The findings also have some practical implications.
“Our findings suggest that reminding individuals that Christianity and science can coexist can help reduce nonreligious individuals’ reliance on negative stereotypes about Christians in science,” Mackey said. “These changing perceptions may help increase Christians’ representation in science. Because nonreligious individuals are overly represented in science (Ecklund et al., 2019), they may unwittingly ‘gatekeep’ science from Christians if they do not believe Christianity and science can coexist. Christians are a large part of the American population so it’s important to increase their representation in science lest we miss out on a lot of potential scientific talent.”

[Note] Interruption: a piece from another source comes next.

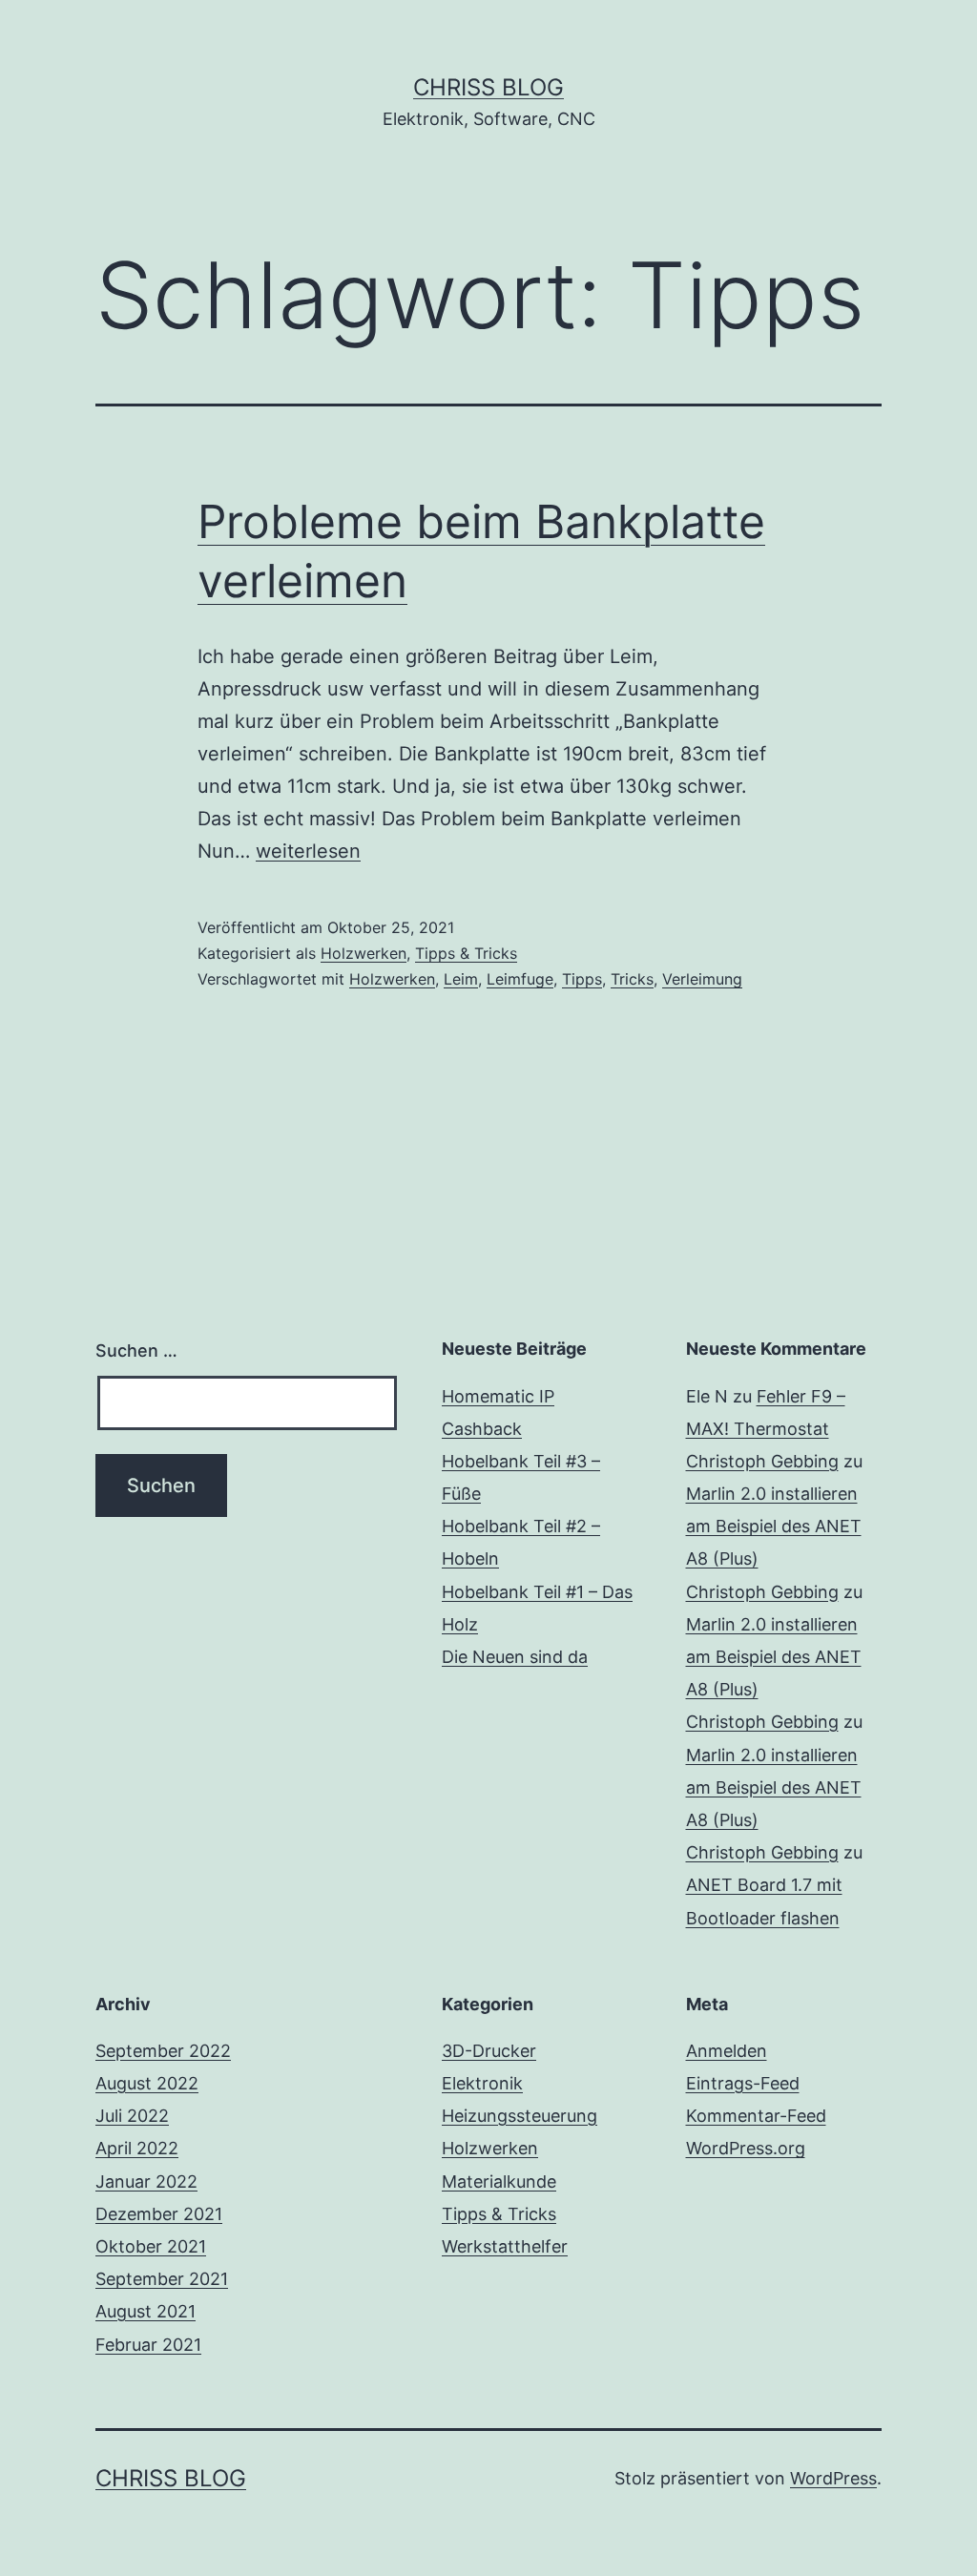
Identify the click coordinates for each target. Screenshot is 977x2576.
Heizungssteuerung (519, 2116)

“Furthermore, by changing beliefs about whether Christianity and science can coexist, we can potentially reduce the polarization around attitudes toward science between religious and nonreligious groups,” Mackey continued. “These findings are especially important given how Evangelical Christians were skeptical of the COVID-19 vaccine and have some of the lowest levels of trust in science (Khullar, 2022).”
“Scientists often believe that religious people won’t be interested in listening to them (Scheitle et al., 2018), potentially because they think Christianity and science can’t work together. However, if they do believe Christianity and science can work together, scientists and Christians can engage in more dialogue with each other and potentially increase the trust between these groups.”
The study, “Christianity-science compatibility beliefs increase nonreligious individuals’ perceptions of Christians’ intelligence and scientific ability“, was authored by Cameron D. Mackey, Kimberly Rios, and Zhen Hadassah Cheng.